>>>
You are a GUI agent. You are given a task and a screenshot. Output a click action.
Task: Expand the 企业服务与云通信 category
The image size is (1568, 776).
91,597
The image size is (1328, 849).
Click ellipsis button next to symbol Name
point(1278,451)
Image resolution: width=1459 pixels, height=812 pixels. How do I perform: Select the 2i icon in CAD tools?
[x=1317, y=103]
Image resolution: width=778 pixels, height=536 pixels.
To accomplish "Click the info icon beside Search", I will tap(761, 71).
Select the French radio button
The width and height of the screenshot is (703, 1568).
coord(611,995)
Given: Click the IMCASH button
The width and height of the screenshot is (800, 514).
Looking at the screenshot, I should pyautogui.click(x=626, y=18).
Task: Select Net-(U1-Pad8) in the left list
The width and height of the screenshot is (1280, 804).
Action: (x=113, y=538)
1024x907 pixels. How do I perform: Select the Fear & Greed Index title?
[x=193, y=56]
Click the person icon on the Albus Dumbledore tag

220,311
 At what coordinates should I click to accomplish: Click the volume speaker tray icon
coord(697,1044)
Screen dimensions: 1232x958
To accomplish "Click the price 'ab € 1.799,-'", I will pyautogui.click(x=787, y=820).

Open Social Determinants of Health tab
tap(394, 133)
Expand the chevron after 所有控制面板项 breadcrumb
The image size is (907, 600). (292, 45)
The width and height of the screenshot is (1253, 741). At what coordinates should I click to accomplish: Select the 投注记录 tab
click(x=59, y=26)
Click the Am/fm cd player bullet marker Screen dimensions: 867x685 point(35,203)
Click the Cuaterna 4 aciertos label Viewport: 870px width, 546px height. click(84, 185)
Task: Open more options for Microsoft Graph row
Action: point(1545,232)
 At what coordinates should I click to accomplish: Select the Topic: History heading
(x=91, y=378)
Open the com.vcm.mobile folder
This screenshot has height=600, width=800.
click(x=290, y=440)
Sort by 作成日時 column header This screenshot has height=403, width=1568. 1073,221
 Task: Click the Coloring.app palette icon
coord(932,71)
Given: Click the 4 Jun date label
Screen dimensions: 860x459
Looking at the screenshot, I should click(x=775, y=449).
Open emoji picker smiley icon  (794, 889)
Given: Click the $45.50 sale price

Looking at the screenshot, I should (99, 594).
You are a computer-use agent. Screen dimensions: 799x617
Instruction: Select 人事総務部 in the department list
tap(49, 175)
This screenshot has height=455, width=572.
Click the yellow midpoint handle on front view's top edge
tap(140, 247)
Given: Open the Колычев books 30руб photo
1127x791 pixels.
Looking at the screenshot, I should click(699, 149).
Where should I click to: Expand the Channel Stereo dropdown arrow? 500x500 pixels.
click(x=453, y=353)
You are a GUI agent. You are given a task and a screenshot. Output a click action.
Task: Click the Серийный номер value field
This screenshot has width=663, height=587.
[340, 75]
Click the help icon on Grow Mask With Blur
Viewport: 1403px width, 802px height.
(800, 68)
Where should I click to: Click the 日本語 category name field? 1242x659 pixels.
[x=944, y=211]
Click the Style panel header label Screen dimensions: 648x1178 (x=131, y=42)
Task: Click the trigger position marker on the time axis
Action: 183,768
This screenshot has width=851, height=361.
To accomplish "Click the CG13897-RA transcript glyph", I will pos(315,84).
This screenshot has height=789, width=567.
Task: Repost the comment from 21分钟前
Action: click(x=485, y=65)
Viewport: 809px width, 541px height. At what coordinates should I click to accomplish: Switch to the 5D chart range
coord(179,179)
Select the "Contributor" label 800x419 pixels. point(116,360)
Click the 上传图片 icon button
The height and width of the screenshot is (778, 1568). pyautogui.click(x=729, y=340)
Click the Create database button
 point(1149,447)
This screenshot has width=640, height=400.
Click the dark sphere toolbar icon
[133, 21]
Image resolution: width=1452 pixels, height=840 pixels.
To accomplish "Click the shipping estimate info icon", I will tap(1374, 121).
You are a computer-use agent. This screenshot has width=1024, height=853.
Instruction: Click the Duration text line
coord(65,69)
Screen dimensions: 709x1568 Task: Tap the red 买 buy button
<<<
*ACTIVITY*
Whenever the string "computer" shows up in a line of the entries, copy that line.

*EXERCISE RESPONSE*
You are a computer-use agent. Screen dimensions: 799x617
You are a computer-use agent. This screenshot has width=1024, height=853.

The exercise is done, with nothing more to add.